▶ _What to do_: A single stretch of the material below is to be transcribed exactly, starting at the line with "Switch to Virtuals platform tab" and ending after the line with "Task: Click the bold".

▶ _Task input_:
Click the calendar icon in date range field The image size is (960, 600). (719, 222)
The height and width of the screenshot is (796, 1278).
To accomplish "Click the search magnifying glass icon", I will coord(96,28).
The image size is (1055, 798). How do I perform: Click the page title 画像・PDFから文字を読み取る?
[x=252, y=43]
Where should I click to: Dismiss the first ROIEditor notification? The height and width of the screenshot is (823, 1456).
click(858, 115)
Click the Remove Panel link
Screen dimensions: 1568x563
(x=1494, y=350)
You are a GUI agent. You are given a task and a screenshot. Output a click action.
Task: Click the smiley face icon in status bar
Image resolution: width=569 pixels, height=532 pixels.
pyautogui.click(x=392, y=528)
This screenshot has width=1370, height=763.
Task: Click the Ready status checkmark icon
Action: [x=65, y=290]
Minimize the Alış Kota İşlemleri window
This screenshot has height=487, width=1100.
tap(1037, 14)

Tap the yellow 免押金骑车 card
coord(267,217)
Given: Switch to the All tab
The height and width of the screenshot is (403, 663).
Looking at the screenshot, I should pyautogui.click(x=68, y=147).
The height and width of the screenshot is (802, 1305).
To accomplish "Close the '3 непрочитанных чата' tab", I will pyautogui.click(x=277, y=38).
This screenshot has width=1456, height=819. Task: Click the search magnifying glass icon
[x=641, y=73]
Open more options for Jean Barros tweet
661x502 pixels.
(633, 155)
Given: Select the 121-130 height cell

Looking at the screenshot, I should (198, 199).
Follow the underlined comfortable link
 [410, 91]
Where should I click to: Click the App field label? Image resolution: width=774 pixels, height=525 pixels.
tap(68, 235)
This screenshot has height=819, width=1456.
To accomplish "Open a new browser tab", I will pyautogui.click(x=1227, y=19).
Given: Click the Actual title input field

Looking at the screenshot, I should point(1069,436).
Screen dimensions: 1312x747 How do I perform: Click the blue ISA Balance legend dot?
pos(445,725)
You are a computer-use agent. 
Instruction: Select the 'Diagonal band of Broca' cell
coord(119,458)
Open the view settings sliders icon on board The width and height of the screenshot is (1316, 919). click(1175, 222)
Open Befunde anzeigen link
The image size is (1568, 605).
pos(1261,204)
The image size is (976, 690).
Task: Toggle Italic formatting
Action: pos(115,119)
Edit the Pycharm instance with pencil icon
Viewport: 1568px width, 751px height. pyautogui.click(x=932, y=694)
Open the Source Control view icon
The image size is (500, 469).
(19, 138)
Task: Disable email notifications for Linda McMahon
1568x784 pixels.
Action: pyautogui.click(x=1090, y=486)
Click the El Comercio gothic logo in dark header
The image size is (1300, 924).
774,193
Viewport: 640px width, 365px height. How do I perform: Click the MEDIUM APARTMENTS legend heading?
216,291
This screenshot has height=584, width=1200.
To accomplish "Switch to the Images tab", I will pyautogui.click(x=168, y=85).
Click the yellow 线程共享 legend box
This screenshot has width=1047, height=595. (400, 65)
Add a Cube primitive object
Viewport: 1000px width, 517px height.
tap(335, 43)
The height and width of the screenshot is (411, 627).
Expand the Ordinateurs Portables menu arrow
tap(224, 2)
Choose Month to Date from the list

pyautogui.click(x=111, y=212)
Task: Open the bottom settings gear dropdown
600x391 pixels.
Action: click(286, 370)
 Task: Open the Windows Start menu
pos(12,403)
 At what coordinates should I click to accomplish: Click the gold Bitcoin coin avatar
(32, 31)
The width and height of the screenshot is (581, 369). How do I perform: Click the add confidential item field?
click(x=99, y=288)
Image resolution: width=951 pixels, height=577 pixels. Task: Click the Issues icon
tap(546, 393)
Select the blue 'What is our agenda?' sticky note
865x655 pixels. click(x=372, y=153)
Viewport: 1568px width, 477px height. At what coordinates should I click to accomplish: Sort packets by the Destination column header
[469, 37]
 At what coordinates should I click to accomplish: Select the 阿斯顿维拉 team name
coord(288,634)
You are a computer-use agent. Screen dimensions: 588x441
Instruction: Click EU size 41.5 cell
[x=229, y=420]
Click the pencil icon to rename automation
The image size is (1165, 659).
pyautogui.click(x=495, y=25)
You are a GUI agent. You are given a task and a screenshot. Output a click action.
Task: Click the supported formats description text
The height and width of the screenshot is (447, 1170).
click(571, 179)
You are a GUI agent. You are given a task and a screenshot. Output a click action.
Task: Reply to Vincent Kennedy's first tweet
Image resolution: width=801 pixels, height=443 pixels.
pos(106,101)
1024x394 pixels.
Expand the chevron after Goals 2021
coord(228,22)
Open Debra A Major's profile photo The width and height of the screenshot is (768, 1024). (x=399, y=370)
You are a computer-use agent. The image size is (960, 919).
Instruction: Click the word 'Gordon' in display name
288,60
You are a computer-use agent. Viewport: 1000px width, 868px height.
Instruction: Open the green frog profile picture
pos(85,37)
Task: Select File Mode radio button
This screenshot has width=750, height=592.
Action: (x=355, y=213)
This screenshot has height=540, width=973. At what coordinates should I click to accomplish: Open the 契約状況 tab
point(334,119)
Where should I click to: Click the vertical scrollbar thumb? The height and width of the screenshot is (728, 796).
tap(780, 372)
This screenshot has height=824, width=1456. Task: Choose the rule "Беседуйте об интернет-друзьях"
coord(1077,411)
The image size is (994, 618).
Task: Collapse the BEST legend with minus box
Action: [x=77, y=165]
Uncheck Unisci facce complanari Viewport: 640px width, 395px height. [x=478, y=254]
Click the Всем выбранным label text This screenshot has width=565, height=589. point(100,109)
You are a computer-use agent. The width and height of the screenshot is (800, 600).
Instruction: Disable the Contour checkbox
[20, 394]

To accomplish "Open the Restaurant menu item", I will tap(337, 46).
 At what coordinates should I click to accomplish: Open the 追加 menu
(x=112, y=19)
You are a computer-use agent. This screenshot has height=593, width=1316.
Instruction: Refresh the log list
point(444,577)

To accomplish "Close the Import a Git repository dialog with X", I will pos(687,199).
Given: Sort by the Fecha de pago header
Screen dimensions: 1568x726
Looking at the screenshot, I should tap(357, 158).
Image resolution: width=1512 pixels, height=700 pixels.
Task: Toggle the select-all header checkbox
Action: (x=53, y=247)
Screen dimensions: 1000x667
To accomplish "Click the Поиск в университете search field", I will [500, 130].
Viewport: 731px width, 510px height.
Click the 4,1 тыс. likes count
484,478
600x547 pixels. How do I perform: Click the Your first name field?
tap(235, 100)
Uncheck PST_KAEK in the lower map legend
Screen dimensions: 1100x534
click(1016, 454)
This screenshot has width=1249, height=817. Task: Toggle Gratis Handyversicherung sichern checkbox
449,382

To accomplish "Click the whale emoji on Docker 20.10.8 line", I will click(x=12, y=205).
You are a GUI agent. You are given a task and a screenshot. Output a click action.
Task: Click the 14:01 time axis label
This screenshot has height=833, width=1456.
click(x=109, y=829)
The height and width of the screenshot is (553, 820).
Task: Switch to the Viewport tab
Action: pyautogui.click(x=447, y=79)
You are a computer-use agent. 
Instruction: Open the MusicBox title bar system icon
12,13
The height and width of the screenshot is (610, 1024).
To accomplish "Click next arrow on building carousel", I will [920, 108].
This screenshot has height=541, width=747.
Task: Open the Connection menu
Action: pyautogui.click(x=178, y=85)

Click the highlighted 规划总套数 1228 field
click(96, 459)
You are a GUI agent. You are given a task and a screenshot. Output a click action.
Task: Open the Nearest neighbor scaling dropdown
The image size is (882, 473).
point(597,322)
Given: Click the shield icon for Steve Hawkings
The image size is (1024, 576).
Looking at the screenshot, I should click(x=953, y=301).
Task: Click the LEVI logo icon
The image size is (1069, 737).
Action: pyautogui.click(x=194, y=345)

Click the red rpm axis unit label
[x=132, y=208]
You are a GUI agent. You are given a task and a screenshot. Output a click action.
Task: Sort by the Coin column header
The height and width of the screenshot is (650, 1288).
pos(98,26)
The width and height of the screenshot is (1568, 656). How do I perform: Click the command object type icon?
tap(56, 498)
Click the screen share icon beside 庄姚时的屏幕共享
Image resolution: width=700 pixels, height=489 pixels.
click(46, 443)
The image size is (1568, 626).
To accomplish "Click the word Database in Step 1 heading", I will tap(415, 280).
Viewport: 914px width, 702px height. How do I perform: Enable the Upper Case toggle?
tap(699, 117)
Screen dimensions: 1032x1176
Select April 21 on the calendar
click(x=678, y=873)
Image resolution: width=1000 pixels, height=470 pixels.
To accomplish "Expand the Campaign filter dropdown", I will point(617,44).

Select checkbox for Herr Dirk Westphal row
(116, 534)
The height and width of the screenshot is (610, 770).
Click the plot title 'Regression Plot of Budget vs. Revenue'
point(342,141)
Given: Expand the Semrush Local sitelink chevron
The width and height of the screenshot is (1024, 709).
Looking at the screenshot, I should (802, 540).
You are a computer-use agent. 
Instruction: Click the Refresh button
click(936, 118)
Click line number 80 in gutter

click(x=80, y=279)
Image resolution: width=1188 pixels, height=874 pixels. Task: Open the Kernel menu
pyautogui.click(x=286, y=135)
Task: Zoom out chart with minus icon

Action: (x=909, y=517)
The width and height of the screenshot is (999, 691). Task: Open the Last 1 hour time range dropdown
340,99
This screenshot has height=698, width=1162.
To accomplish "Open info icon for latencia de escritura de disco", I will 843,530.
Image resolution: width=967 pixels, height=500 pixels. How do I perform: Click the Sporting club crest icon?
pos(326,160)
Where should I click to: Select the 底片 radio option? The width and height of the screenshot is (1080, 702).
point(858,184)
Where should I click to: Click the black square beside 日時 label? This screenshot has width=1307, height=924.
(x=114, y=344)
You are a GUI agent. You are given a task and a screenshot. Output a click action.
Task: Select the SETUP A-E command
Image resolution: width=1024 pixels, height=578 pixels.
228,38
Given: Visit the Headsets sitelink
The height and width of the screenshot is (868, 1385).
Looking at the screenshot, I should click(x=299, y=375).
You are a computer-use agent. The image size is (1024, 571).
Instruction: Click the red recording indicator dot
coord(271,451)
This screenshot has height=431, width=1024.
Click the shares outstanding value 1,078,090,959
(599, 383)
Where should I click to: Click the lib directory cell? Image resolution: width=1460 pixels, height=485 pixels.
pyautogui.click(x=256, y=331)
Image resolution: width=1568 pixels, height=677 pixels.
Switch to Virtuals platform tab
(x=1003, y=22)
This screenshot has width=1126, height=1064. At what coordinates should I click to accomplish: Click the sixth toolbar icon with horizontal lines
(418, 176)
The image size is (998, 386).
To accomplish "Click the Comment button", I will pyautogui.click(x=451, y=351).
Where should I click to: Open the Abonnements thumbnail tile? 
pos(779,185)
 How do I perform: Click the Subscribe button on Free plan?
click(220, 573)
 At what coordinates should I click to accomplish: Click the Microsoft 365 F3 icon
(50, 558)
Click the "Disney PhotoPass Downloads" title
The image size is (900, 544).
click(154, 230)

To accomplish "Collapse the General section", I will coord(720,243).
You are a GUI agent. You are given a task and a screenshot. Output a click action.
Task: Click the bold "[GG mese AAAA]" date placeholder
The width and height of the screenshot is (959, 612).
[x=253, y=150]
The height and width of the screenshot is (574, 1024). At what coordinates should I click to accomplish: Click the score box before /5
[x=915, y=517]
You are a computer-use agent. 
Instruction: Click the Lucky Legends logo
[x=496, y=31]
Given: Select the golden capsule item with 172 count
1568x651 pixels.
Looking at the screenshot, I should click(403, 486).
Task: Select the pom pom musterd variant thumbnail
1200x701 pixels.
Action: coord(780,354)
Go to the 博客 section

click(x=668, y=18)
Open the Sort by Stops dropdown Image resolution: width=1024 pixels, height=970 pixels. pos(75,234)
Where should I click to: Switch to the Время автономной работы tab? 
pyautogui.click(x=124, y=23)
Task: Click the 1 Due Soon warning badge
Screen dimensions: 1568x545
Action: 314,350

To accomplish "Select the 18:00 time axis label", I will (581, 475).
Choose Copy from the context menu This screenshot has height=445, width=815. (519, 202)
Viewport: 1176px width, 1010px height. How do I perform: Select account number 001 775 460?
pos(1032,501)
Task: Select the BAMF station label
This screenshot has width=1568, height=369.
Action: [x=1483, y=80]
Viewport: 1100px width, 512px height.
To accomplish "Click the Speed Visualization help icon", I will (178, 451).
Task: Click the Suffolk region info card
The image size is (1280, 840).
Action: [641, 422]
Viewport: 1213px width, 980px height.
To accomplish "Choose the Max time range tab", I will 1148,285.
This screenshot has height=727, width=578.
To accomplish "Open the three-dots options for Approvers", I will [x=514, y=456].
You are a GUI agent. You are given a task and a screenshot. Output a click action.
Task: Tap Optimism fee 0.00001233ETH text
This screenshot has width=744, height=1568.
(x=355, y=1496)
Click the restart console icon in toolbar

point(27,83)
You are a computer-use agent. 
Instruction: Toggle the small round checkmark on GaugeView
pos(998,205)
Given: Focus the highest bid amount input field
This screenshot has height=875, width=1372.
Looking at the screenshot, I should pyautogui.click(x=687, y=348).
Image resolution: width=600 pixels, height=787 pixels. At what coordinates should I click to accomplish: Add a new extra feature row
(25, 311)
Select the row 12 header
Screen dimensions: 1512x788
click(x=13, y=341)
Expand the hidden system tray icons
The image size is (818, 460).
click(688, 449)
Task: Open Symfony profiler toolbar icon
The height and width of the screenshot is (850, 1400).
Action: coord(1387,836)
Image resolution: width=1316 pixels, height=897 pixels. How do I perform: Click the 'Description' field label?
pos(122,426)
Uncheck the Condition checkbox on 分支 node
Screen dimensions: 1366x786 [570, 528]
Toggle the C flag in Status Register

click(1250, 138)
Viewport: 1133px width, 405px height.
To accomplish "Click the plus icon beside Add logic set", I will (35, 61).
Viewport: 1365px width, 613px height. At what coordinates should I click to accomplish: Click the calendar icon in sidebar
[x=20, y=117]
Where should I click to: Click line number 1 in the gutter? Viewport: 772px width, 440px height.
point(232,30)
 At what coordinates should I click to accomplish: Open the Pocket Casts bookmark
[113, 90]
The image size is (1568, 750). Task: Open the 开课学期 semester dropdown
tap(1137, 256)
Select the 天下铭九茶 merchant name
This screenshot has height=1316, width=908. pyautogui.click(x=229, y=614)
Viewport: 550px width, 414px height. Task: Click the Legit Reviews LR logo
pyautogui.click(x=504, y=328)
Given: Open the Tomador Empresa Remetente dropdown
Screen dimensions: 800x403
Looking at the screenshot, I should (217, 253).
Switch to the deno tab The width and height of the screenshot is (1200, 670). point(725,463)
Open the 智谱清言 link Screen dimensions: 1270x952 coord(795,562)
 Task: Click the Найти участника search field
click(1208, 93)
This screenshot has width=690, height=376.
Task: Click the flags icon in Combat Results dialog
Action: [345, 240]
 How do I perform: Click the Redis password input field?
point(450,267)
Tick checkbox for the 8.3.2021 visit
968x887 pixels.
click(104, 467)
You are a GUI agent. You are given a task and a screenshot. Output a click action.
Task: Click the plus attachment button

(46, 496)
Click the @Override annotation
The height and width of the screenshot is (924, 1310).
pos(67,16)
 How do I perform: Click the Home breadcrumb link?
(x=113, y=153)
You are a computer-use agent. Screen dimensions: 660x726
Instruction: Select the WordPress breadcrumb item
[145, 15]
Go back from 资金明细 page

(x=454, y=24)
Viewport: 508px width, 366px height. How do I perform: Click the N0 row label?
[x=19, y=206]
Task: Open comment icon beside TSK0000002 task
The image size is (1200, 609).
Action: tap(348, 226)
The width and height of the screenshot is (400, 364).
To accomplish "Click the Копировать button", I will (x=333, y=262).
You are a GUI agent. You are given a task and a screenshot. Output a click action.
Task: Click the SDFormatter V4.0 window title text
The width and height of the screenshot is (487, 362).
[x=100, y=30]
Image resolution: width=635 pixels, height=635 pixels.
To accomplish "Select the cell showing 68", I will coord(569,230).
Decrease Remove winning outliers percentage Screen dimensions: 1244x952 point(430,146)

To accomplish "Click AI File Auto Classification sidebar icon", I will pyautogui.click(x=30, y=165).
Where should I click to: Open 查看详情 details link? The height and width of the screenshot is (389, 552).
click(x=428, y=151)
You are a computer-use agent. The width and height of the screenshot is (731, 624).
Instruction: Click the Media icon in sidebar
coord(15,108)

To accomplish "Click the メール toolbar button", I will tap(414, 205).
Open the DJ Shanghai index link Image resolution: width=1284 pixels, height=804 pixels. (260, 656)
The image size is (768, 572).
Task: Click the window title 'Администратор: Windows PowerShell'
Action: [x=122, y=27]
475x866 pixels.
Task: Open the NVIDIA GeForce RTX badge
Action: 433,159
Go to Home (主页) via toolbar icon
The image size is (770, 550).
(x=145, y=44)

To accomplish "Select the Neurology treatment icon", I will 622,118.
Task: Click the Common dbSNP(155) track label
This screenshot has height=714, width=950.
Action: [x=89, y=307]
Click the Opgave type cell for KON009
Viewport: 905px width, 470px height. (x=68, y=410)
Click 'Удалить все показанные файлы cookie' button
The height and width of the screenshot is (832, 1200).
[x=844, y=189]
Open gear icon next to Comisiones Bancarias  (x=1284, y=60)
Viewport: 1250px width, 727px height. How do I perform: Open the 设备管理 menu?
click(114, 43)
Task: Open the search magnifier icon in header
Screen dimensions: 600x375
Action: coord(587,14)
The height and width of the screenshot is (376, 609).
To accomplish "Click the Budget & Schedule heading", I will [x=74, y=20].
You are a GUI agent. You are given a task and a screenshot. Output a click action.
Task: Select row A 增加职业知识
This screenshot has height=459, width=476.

▶ _Result below_:
Switch to Virtuals platform tab
(x=1003, y=22)
This screenshot has width=1126, height=1064. At what coordinates should I click to accomplish: Click the sixth toolbar icon with horizontal lines
(418, 176)
The image size is (998, 386).
To accomplish "Click the Comment button", I will pyautogui.click(x=451, y=351).
Where should I click to: Open the Abonnements thumbnail tile? 
pos(779,185)
 How do I perform: Click the Subscribe button on Free plan?
click(220, 573)
 At what coordinates should I click to accomplish: Click the Microsoft 365 F3 icon
(50, 558)
Click the "Disney PhotoPass Downloads" title
The image size is (900, 544).
click(154, 230)

To accomplish "Collapse the General section", I will coord(720,243).
You are a GUI agent. You are given a task and a screenshot. Output a click action.
Task: Click the bold "[GG mese AAAA]" date placeholder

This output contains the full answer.